VR15 se acercó. Keiren lo observó fijamente, forzándose a seguir las instrucciones. Entonces algo cambió en el Bokly. Su postura se tensó, como si hubiera sentido un golpe emocional.
―No comprendo —murmuró VR15—. Siento algo extraño. No es calma… es inquietud. Siento ira… tristeza… miedo… —frunció el ceño—. Esto que siento… —respiró profundo— son celos.
Keiren apartó la mirada de inmediato. No entendía del todo lo que había ocurrido. De algún modo había provocado en VR15 algo totalmente distinto a lo que le pidió. ¿Eso era lo que realmente sentía Keiren? ¿O solo era un error por falta de control?
―Lo siento… ¿qué hago? —gruñó Keiren, alterado, dirigiéndose al Bokly, quien aún parecía procesar lo que había percibido.
―No lo sé… sigue intentando. Deja de lado tus emociones. No mezcles las cosas. Solo respira y proyecta lo que deseas que yo sienta —VR15 luego giró hacia mí—. Tú, Ámbar. Intenta visualizar si Keiren lo logrará. Busca el eco. Respira profundo. Concéntrate. Mira el futuro.
Tragué saliva. La tensión del ambiente me había descolocado por completo. Cerré los ojos e intenté ver una chispa, una imagen, algo. Pero… nada. Solo oscuridad.
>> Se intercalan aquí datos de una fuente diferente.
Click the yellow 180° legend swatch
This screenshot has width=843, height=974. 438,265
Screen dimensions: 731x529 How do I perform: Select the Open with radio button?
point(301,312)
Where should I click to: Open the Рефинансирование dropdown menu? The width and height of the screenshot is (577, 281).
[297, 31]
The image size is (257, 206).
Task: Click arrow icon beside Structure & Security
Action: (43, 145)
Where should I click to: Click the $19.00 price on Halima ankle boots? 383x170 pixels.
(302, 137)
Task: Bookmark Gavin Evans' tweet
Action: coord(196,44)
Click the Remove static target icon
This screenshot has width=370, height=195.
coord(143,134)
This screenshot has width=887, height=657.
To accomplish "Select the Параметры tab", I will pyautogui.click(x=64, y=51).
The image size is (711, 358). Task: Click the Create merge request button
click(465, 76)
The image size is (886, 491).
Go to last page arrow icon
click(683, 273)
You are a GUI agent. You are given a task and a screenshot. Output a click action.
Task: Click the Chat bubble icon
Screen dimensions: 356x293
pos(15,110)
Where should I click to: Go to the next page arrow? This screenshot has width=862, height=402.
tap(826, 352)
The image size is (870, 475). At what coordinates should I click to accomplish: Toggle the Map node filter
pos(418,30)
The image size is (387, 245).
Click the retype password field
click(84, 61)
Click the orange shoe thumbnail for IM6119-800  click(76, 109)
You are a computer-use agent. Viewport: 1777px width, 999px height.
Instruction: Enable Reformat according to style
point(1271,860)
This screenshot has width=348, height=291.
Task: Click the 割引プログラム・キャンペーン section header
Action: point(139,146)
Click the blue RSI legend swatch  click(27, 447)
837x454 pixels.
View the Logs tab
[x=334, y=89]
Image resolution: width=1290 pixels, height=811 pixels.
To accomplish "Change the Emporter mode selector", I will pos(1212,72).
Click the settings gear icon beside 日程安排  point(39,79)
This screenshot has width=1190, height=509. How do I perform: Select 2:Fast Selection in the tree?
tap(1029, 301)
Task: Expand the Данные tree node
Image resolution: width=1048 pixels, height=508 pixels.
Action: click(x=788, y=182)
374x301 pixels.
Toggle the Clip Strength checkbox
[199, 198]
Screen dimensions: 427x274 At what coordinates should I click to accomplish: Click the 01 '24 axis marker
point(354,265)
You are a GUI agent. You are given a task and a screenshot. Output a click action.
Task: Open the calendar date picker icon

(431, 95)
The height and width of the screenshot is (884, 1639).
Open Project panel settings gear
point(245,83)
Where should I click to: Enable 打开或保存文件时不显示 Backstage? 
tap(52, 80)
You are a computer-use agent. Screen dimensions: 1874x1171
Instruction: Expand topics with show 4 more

―Keiren —dijo entonces VR15—, ¿puedes decirme quién es Erian?
Me quedé paralizada. ¿Cómo sabía su nombre? ¿Y qué tenía que ver con Keiren?
―Es… un compañero de trabajo —respondió Keiren, tenso—. Pero no tengo ningún tipo de conexión con él.
―No… entiendo —murmuré.
―Es cierto, tú no tienes conexión con él —dijo VR15—, pero Ámbar sí.
Mi corazón dio un vuelco. Keiren bajó la cabeza, resignado, y fue a sentarse en el sofá marrón. Se cubrió el rostro con ambas manos.
― ¿Qué tiene que ver Erian en todo esto? —pregunté, impaciente.